>>>

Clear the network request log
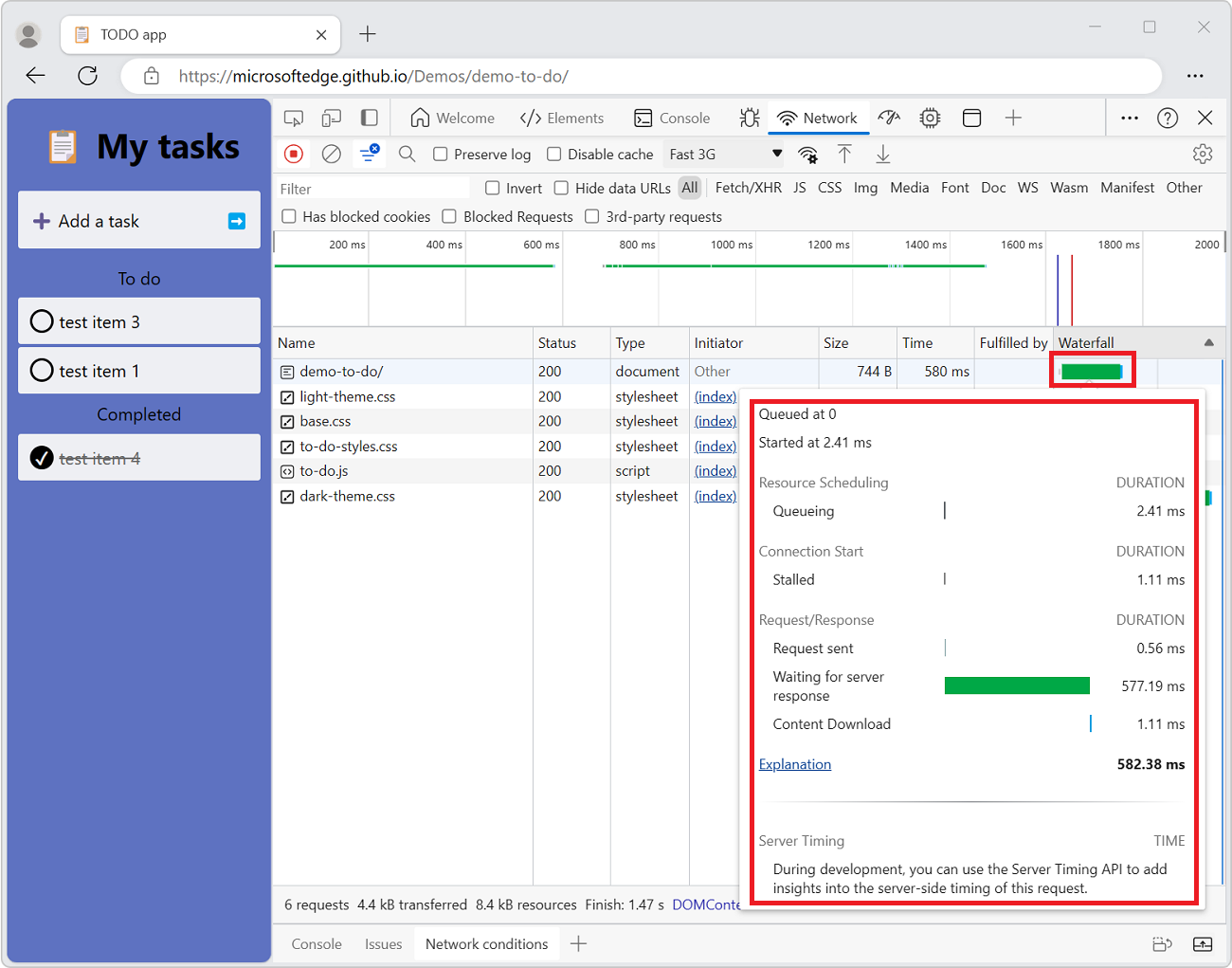The height and width of the screenshot is (968, 1232). 331,154
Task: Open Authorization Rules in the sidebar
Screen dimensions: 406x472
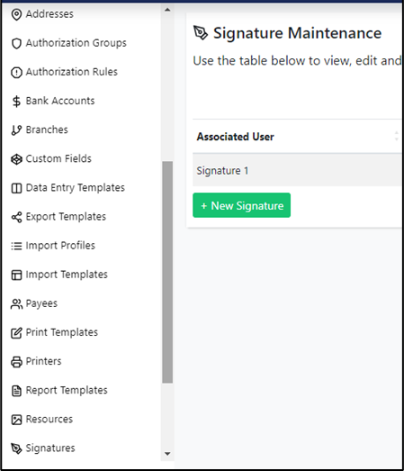Action: coord(72,72)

<<<

# EXERCISE DIRECTIONS
With the images omitted, output all entries exactly as given.

# TASK SOLUTION
Clear the network request log
The height and width of the screenshot is (968, 1232). 331,154
Task: Open Authorization Rules in the sidebar
Screen dimensions: 406x472
Action: coord(72,72)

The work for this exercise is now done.